L'évènement de la dernière semaine, s'il ne fallait en retenir qu'un, est l'aveu d'André Agassi à l'occasion de la parution de sa biographie.
Ne me dis pas que tu n'étais pas au courant : il portait une perruque.
Si.
Je sais.
Le tennisman l'a admis : sa touffe était artificielle lorsqu'il était une star des courts. Que conclure, que penser, au delà de l'opportunité médiatique et éditoriale d'une telle révélation ?
1. L'obsession, clé du succès
Quand Agassi entrait sur un court dans son habit de lumière, on savait que son adversaire n'avait plus qu'à faire ses prières.

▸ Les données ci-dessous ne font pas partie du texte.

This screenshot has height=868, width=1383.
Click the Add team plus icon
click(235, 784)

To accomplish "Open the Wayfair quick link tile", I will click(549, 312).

Cette capacité inouïe à toujours l'emporter, on l'imputait naturellement à l'entraînement, la force, la hargne, le talent. Aujourd'hui, il est nécessaire de réviser cette théorie et comprendre que si André gagnait, c'était d'abord grâce à ses perruques et calvitie.
Pour André Agassi, l'enjeu unique, la seule chose qui importait, le seul vrai défi, était de bien faire tenir sa moumoute sur son crâne. Une fois ce maintien assuré, André était capable de tout accomplir, car rien d'autre ne le paralysait. Rien d'autre n'aurait pu l'inquiéter.
Gagner : pas de problème.
Devenir numéro un mondial : easy.
Manger une grosse chips : tranquille.
En revanche, que la perruque vacille, et c'est l'ensemble du monde qui s'effondrait.

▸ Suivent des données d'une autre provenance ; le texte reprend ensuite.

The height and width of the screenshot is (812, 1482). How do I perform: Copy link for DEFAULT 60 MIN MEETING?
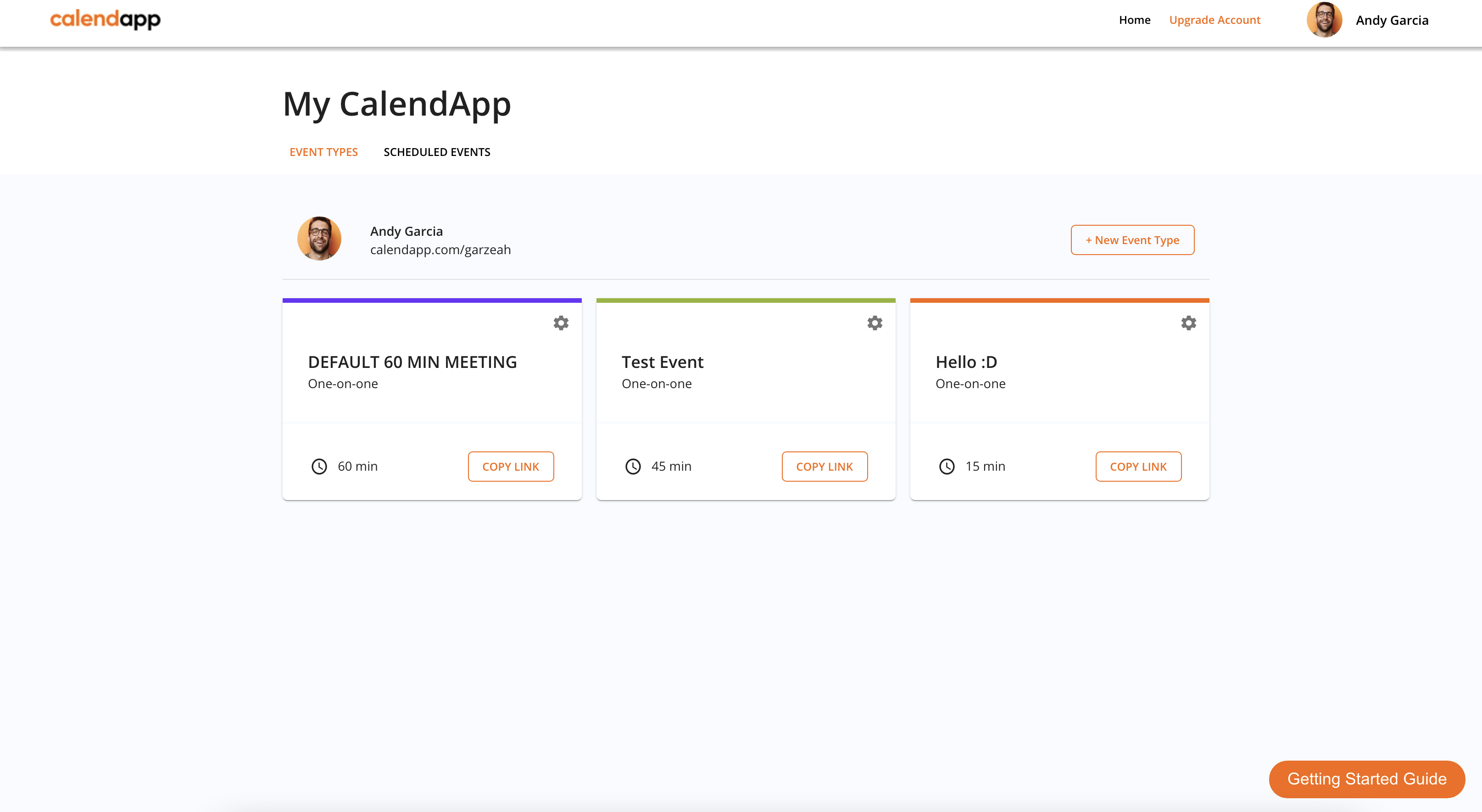coord(510,467)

A Roland Garros en 1990, au lieu de se concentrer sur la finale qu'il est entrain de mener contre Andres Gomez, André pense à sa toison : elle glisse, elle dérape, c'est l'enfer sur terre. Obsédé par cette faillite possible (le crâne soudainement nu et obscène devant les 15 000 personnes du court central et les millions de téléspectateurs, le grand fou-rire général subséquent), il n'ose plus bouger, se dandine mollement et perd le match.
A la fin du set décisif, Nelson Montfort et sa grosse touffe authentiquement arrogante viennent le provoquer. Nelson fonce sur le court, le cameraman qui le suit a le cadre totalement obturé par sa tignasse frisée. Dans un coin de l'écran, il réussit néanmoins à faire apparaître André et sa coupe un peu oblique.

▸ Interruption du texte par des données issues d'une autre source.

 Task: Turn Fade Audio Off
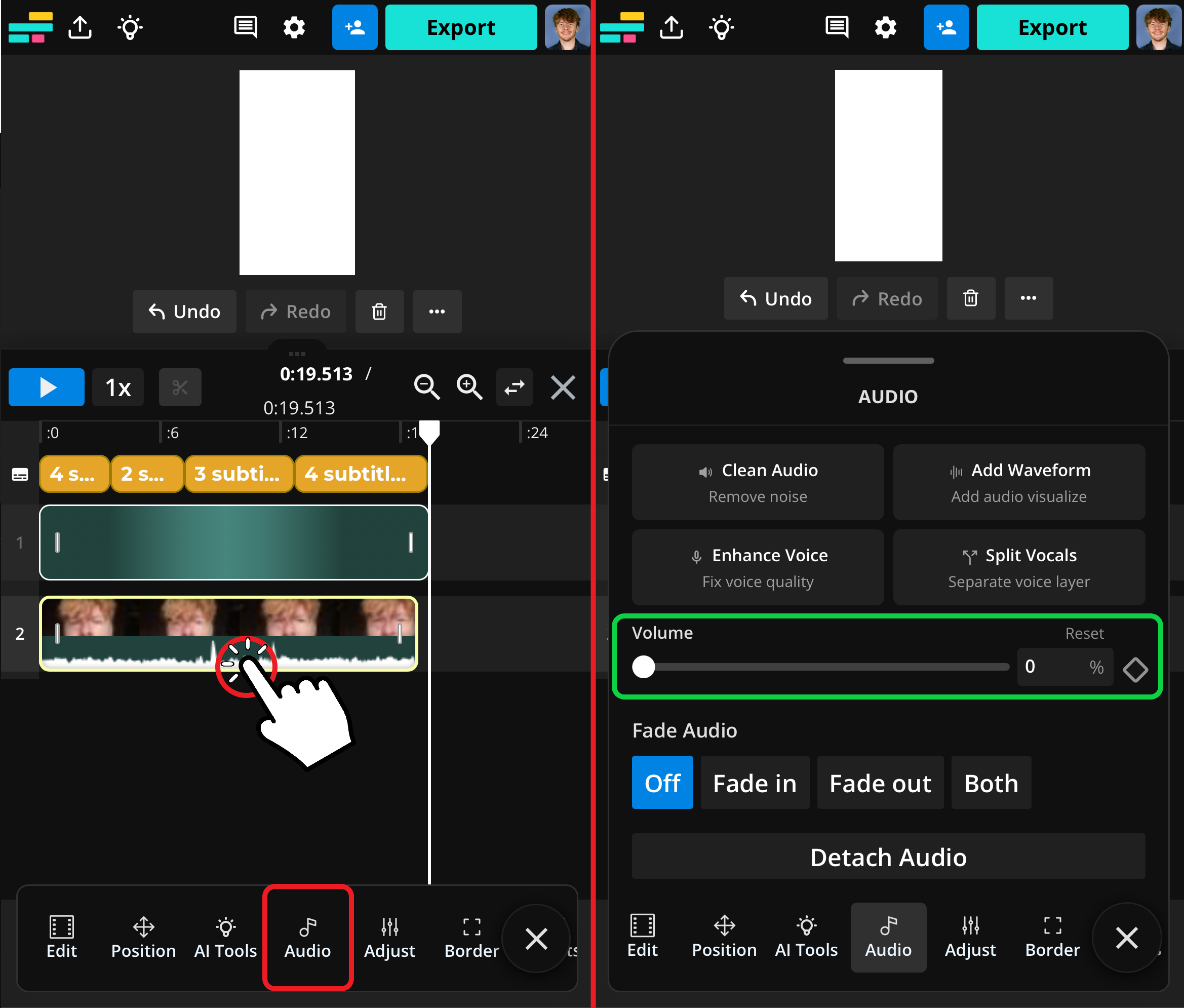pyautogui.click(x=662, y=782)
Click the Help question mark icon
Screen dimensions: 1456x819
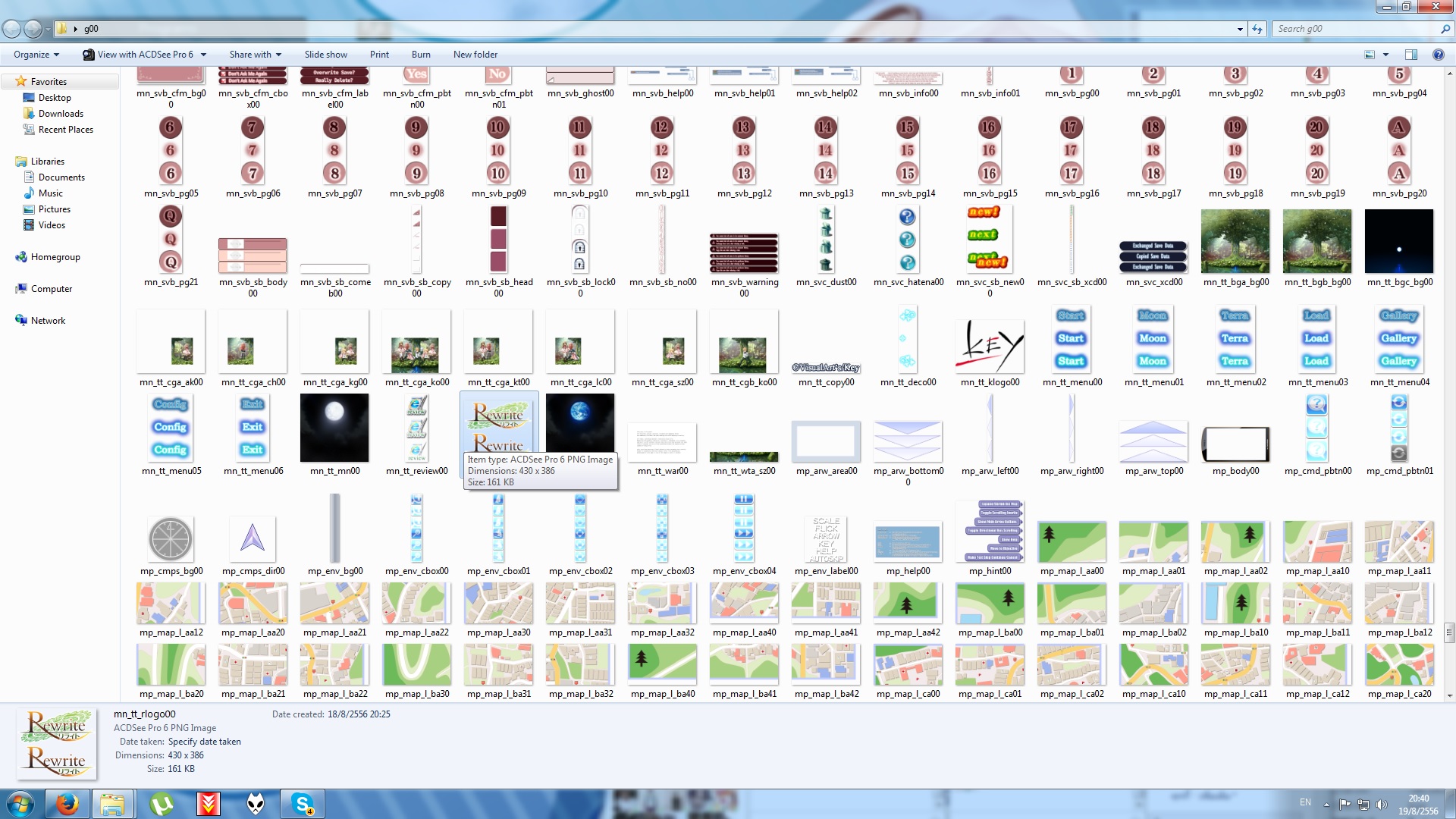click(x=1438, y=55)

Alors, Nelson regarde le joueur et assure dans son ineffable anglais "Yes-heu, we are-heu so sorry for you-heu, André". André aimerait sans doute tondre la permanente de l'insolent ou lui coller une beigne, mais quitte le court dignement. Sous les hourras d'un public qui l'adore.
2. L'impossible mimétisme
On adorait Agassi. Agassi était dingue. Ses tenues aussi. Sa coupe encore plus. Ni hippie, ni black metal, André avait un style capillaire à lui. Une patte. Sous le regard effaré de leurs parents, des millions d'enfants se sont mis à faire pousser leurs cheveux à son image. S'essayant à la nuque longue, à la frange, au balayage.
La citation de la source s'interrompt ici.